§ **与えられた文章**:
===

基体3は、導電性を有するエラストマー材料によって形成されたもので、導電性を有するエラストマー材料としては、シリコーン系エラストマーをベースにして導電材として機能する銀フィラーを配合してなる材料が利用されている。
【0030】
パターン5は、銅によって形成されたもので、より詳しくは後述するが、パラジウム化合物を含有する触媒成分含有液を用いて、パターン5に相当する形状の印刷を基体3の表面に施すとともに、当該印刷が施された箇所に銅を含有する金属成分含有液を接触させて、無電解めっき法にて銅を析出させることによって形成されている。
【0031】
以上のように構成された表面実装用部品1は、例えば、パターン5をプリント配線板7の上に形成された金属部9に対して半田付けすることにより、プリント配線板7上に実装される。金属部9は、プリント配線板7上においてグランド電位を持つ部分である。そして、基体3の一面3aを図示しない電子機器の筐体に接触させて、その筐体とプリント配線板7との間に表面実装用部品1を挟み込むようにして、プリント配線板7を筐体内で固定することにより、金属部9と筐体とを電気的に接続することができる。
【0032】
次に、基体3の表面にパターン5を形成する手順について説明する。
まず、パラジウム化合物を含有する触媒成分含有液として、下記表1に示す配合比で各物質が混合された溶液を用意した。

===

§ **利用可能データ**:

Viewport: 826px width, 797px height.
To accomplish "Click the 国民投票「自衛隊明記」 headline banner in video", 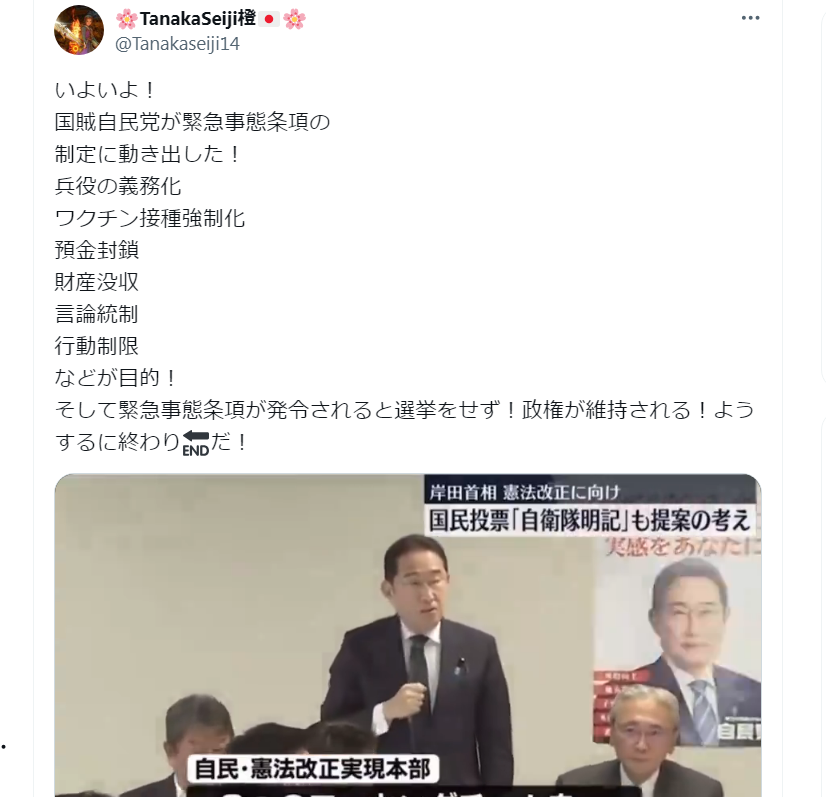I will point(589,520).
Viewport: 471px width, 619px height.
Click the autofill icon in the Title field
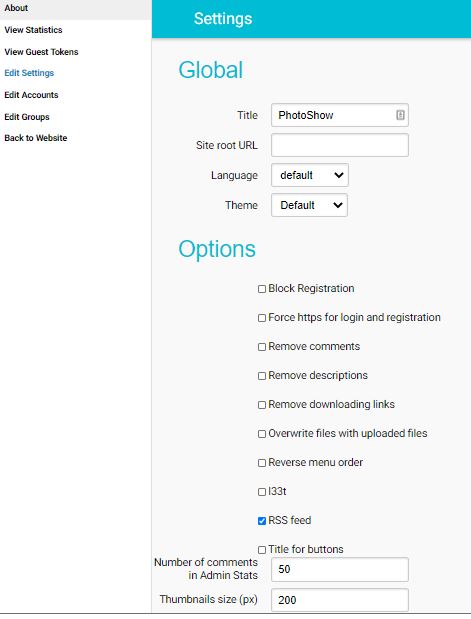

===

§ **依頼内容 1**: 表面実装用部品に関する文章によると、金属部9はプリント配線板7上においてどのような部分ですか。
§ **依頼内容 2**: 表面実装用部品に関する文章で、参照符号が付されている部材や部位の名称を、符号とともにすべて挙げてください。
§ **依頼内容 3**: 表面実装用部品に関する文章は、パターン5の形成手順の冒頭で終わっています。その最後の文の後から書き継いでください。

§ **作業結果 1**: グランド電位を持つ部分です。

§ **作業結果 2**: 表面実装用部品1、基体3、一面3a、パターン5、プリント配線板7、金属部9

§ **作業結果 3**:
【0033】
【表1】

上記表1中、酢酸パラジウムは、後の工程で金属を析出させるための触媒として機能する成分である。UV光重合開始剤A,B、UV硬化型反応性希釈モノマー、六官能性モノマー、反応性四官能性ポリエステルアクリレートオリゴマーは、紫外線硬化樹脂成分である。UV光重合開始剤Aとしては、製品名:Irgacure1700(イギリス・Ciba Specialty Chemicals社製)を使用し、UV光重合開始剤Bとしては、製品名:Irgacure819(イギリス・Ciba Specialty Chemicals社製)を使用した。また、UV硬化型反応性希釈モノマーとしては、ジプロピレングリコールジアクリレート(ベルギー・UCB社製)を使用した。また、六官能性モノマーとしては、ジペンタエリスリトールヘキサアクリレート(ベルギー・UCB社製)を使用した。また、反応性四官能性ポリエステルアクリレートオリゴマーとしては、製品名:Actilane505(イギリス・Akzo Nobel UV Resins社製)を使用した。ジアセトンアルコールは、他の固形分とともに基体に付着した後、他の固形分を残して蒸発する揮発性の成分である。ポリビニルピロリドンとしては、製品名:PVP K30(イギリス・ISP社製)を使用した。
【0034】
以上のような触媒成分含有液を、インクジェット方式のプリントヘッド(製品名:XJ500/180、イギリス・Xarr社)にて180×250dpiの記録密度で、基体3の表面に印刷して試料を得た。その後、試料の印刷面に対して紫外線を照射して(Fusion 500 Watt H-bulb使用)、触媒成分含有液中の固形分を硬化させた。
【0035】
続いて、脱イオン水中にジメチルアミンボラン1.6%溶液を含む浴中に試料を浸漬し、40±2℃で2分間処理した後、脱イオン水を洗い流して試料を乾燥させた。この処理により、試料表面の酢酸パラジウムはパラジウムに還元され、触媒として活性化されることになる。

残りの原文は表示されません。